Exercise details
Write out exactly the lines from the one that contains "Where should I" down to the last line of the material below, keeping both ends and omitting pictures.

Entries shown
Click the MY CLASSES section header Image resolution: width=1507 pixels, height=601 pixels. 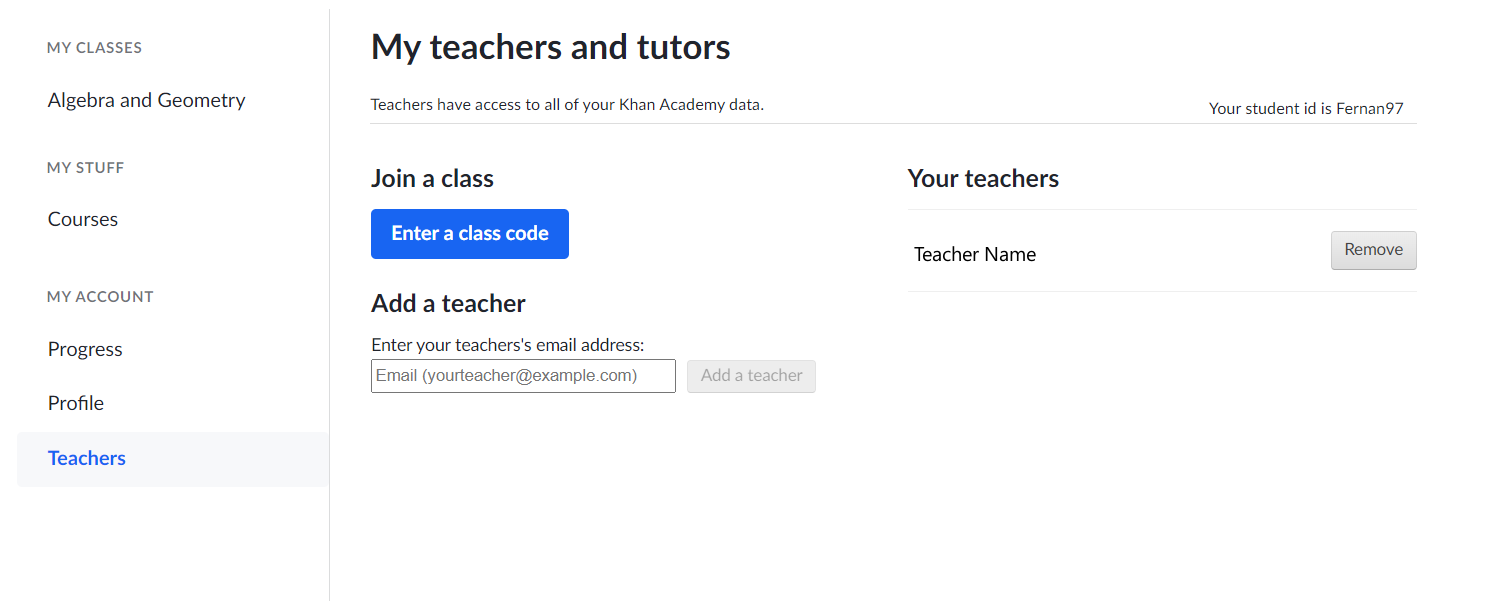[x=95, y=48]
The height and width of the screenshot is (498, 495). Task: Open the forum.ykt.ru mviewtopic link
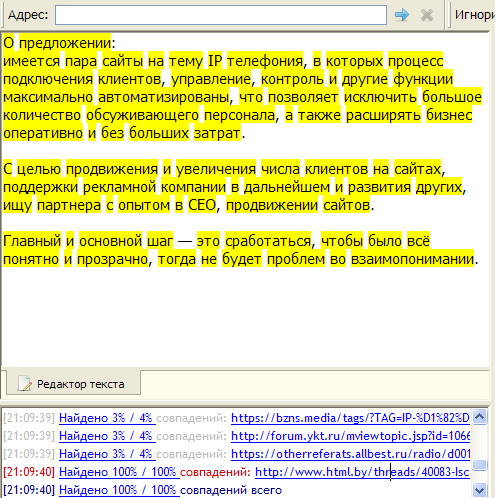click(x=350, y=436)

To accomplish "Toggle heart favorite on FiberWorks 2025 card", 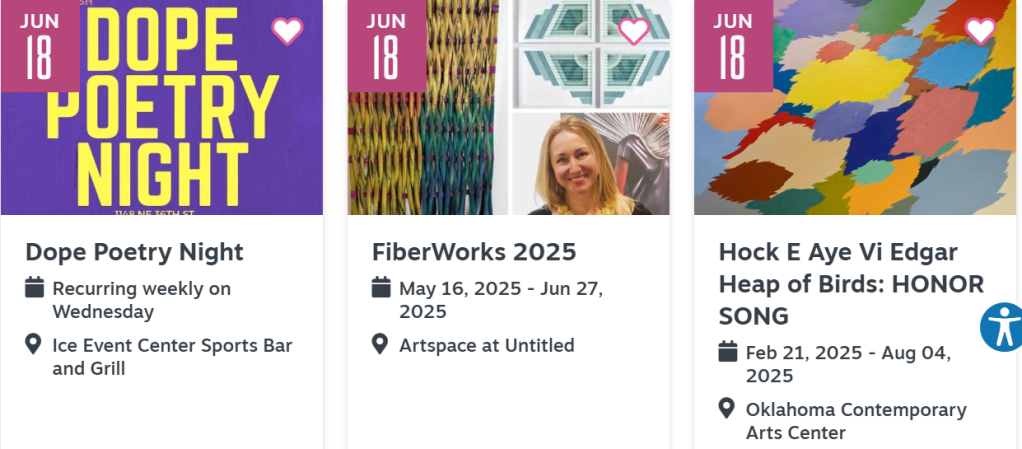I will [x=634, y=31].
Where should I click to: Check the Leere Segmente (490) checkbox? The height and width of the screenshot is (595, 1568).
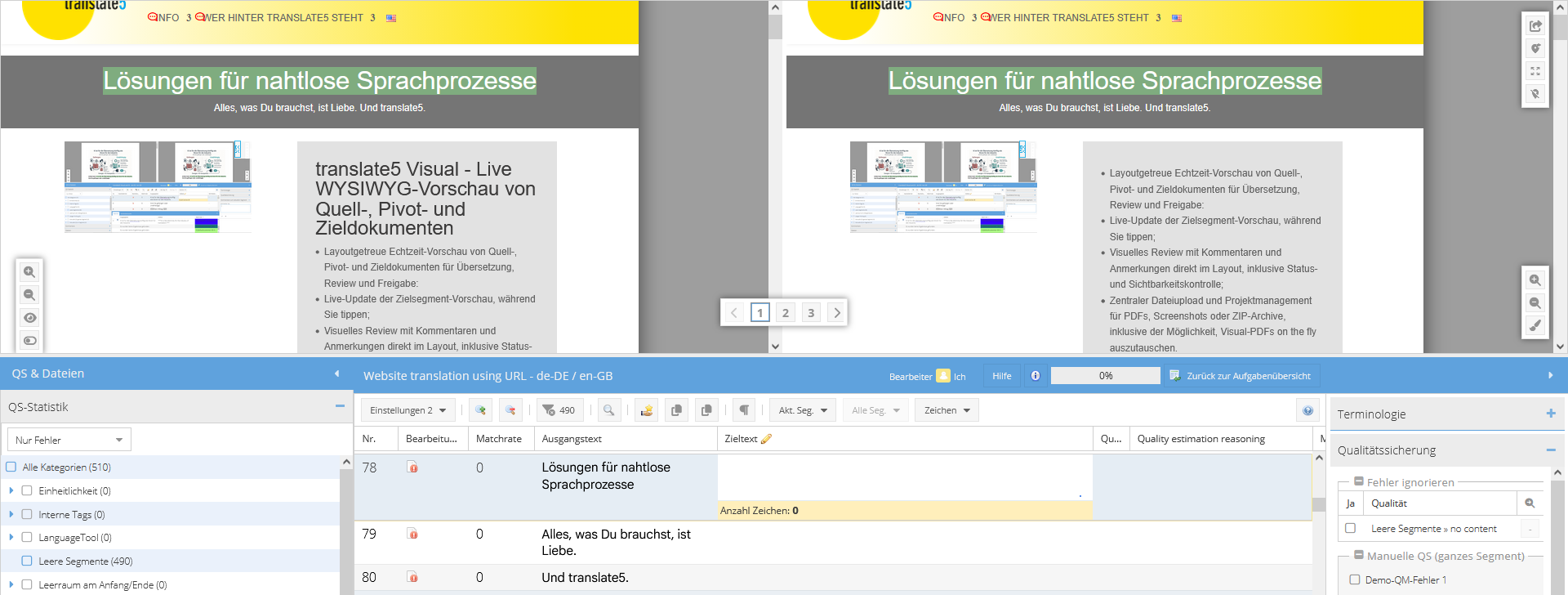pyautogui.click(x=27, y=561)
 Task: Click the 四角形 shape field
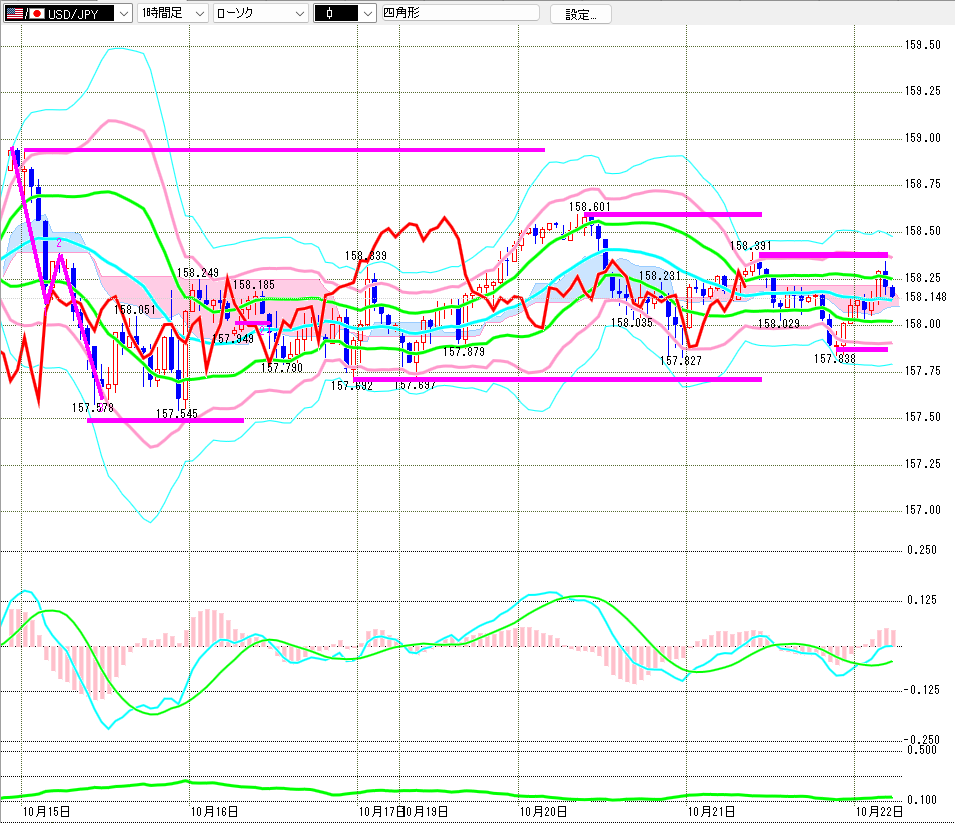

Solution
Where should I click to: Check the Leere Segmente (490) checkbox? The height and width of the screenshot is (595, 1568).
pyautogui.click(x=27, y=561)
 Task: Click the 四角形 shape field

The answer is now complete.